International cooperation
From digital pilot to public infrastructure
International cooperation has financed countless digital pilots. Some have been valuable: they tested approaches, brought data closer to users, modernized processes and proved that technology can solve specific problems. Many others ended as isolated prototypes, abandoned platforms or applications that never moved beyond the initial moment of excitement.
The problem is rarely bad intention. Technical teams often work under time pressure, closed budgets, short-term indicators and high expectations. A pilot makes it possible to show progress quickly. A screenshot, a dashboard and a downloadable app are visible evidence. But public or institutional infrastructure needs something deeper: continuity, maintenance, governance, recurring finance and adoption.

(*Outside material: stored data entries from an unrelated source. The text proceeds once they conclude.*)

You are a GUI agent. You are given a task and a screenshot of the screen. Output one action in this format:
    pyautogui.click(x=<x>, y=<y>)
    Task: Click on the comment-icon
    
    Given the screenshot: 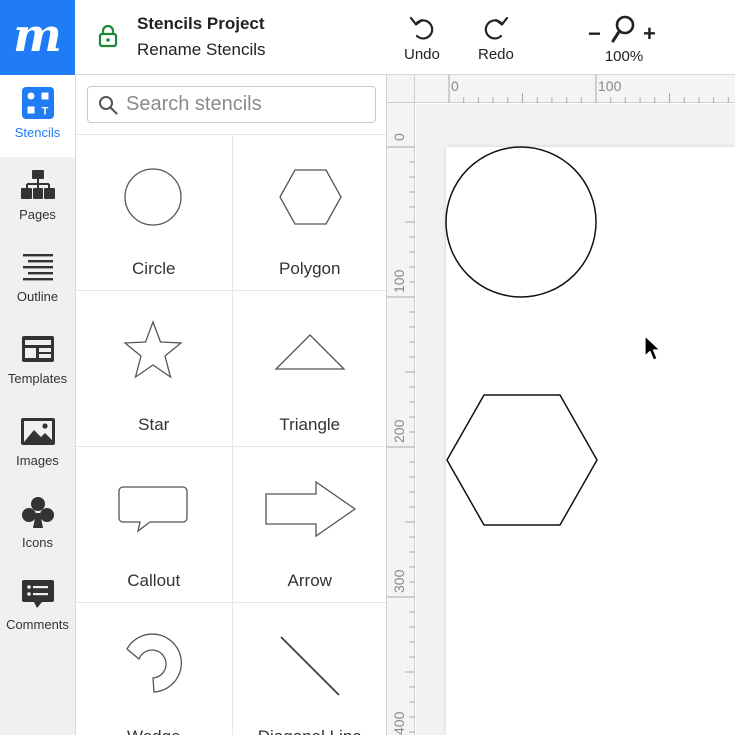 What is the action you would take?
    pyautogui.click(x=38, y=594)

The difference between a pilot and infrastructure is not only technology. It is the design of the system around the technology. Who owns the product when the project ends? Who pays for servers, support, updates and security? Who responds if the data is wrong? How are new users trained? What happens when an authority, policy or funding source changes?
These questions should be asked before writing code. When they appear at the end, the answers are usually improvised. A team searches for an institution to receive the tool, even if it has no budget or staff. Documentation is incomplete. Continued use is assumed because the tool exists. But a digital product is not sustained by existence. It is sustained because it solves an important job for someone with incentives and capacity to use it.
A more mature way to design digital projects in cooperation is to think about public products from the beginning. That means understanding users, processes and decisions; designing maintainable technical architecture; using standards where possible; avoiding unnecessary vendor dependency; documenting; measuring adoption; and building capacity inside partner institutions.
It also means accepting that not everything should become a new platform. Sometimes the best solution is improving an existing system, connecting data through APIs, simplifying a workflow or strengthening a technical unit. Innovation does not always look like a new screen. Sometimes it looks like less friction, less duplication and more trust.
Donors and implementers can help by changing incentives. Instead of rewarding only launch, they should value operation. Instead of counting registered users, they should measure improved decisions. Instead of asking for scalability as a word, they should finance the real conditions for scaling: support, data governance, interoperability, security and financial sustainability.
Digital transformation in development cannot depend on endless pilots. It needs a lifecycle view: discovery, design, implementation, adoption, maintenance, evaluation and evolution. Each stage has costs and decisions. Ignoring them does not remove them; it pushes them into the future, where they become more expensive.
Moving from pilot to public infrastructure requires an unglamorous but powerful mix: architecture, product, governance, budget and patience. That is where many digital ideas become truly useful. Not when they launch, but when they outlive the project that created them and continue helping people make better decisions.